Article:
━━━

ValueError: could not convert string to float: Close??

ValueError: could not convert string to float: Close?? - Printable Version

+- Python Forum (https://python-forum.io)
+-- Forum: Python Coding (https://python-forum.io/forum-7.html)
+--- Forum: Data Science (https://python-forum.io/forum-44.html)
+--- Thread: ValueError: could not convert string to float: Close?? (/thread-5900.html)

ValueError: could not convert string to float: Close?? - BlackHeart - Oct-27-2017

Honestly, I don't even understand what the issue is here... Could you guys help me out please?

It may be referring to one of my columns in my dataset.csv file named 'Close'

Error message:

File "/home/b/pycharm-community-2017.2.3/helpers/pydev/pydevd.py", line 1599, in <module>
    globals = debugger.run(setup['file'], None, None, is_module)
  File "/home/b/pycharm-community-2017.2.3/helpers/pydev/pydevd.py", line 1026, in run
    pydev_imports.execfile(file, globals, locals)  # execute the script
  File "/home/b/PycharmProjects/ANN1a/ANN2-Keras1a", line 41, in <module>
    results = cross_val_score(pipeline, X, Y, cv=kfold)
  File "/usr/local/lib/python2.7/dist-packages/sklearn/model_selection/_validation.py", line 342, in cross_val_score
    pre_dispatch=pre_dispatch)
  File "/usr/local/lib/python2.7/dist-packages/sklearn/model_selection/_validation.py", line 206, in cross_validate
    for train, test in cv.split(X, y, groups))

━━━

Data segment:

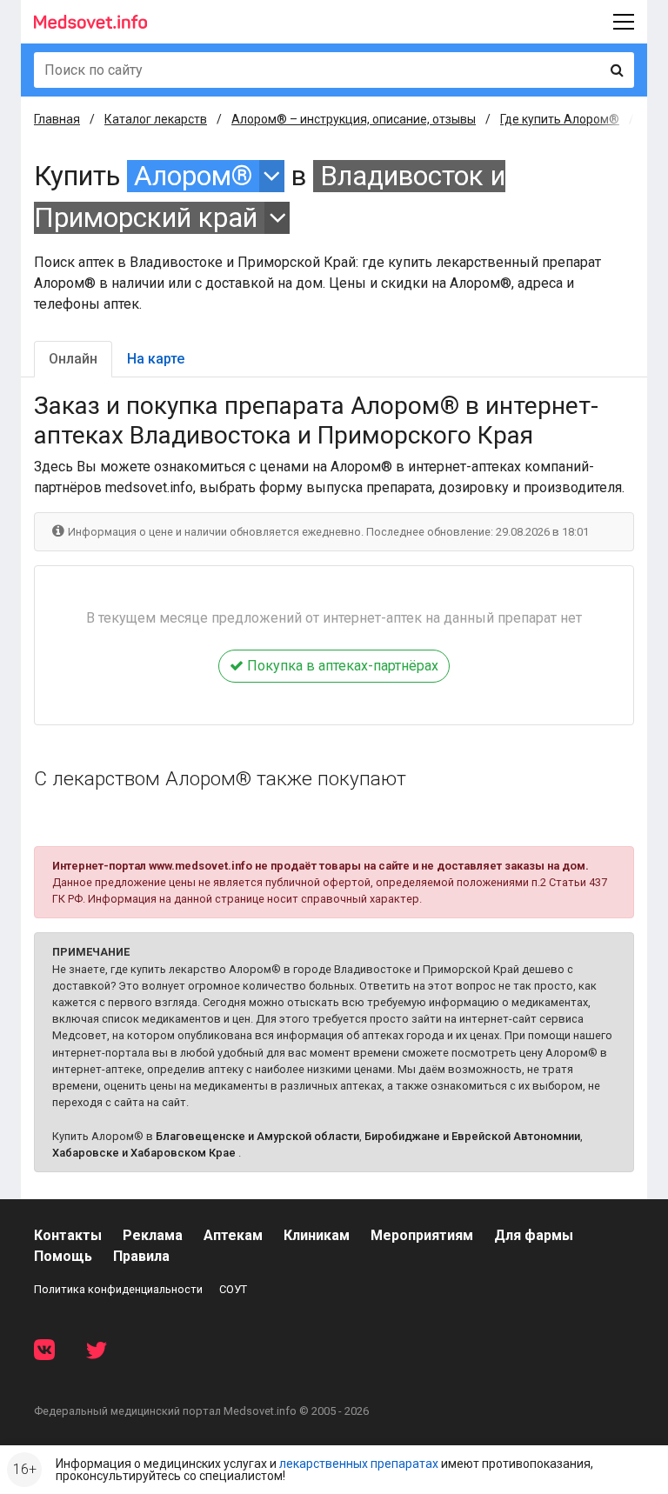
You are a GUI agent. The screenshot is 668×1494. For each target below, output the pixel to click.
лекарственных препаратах (358, 1464)
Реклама (153, 1235)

━━━

Directive A: Repeat the forum thread's text word for word, starting at "Honestly, I don't" and ending at "pre_dispatch=pre_dispatch)".
Directive B: In the forum thread, why does the poster suspect that the error has to do with the dataset.csv file? Answer in one to three sentences.
Directive C:
Answer these questions about the forum thread, one per line:
(i) Under which forum is the thread filed, inside Python Coding?
(ii) What line of code appears at line 41 of ANN2-Keras1a in the error message?
(iii) Which PyCharm version appears in the file paths?

Full output A:
Honestly, I don't even understand what the issue is here... Could you guys help me out please?

It may be referring to one of my columns in my dataset.csv file named 'Close'

Error message:

File "/home/b/pycharm-community-2017.2.3/helpers/pydev/pydevd.py", line 1599, in <module>
    globals = debugger.run(setup['file'], None, None, is_module)
  File "/home/b/pycharm-community-2017.2.3/helpers/pydev/pydevd.py", line 1026, in run
    pydev_imports.execfile(file, globals, locals)  # execute the script
  File "/home/b/PycharmProjects/ANN1a/ANN2-Keras1a", line 41, in <module>
    results = cross_val_score(pipeline, X, Y, cv=kfold)
  File "/usr/local/lib/python2.7/dist-packages/sklearn/model_selection/_validation.py", line 342, in cross_val_score
    pre_dispatch=pre_dispatch)

Full output B: The error message ends with the word "Close", and the poster's dataset.csv file has a column named 'Close'. So the poster thinks the error may be referring to that column.

Full output C:
(i) Data Science
(ii) results = cross_val_score(pipeline, X, Y, cv=kfold)
(iii) 2017.2.3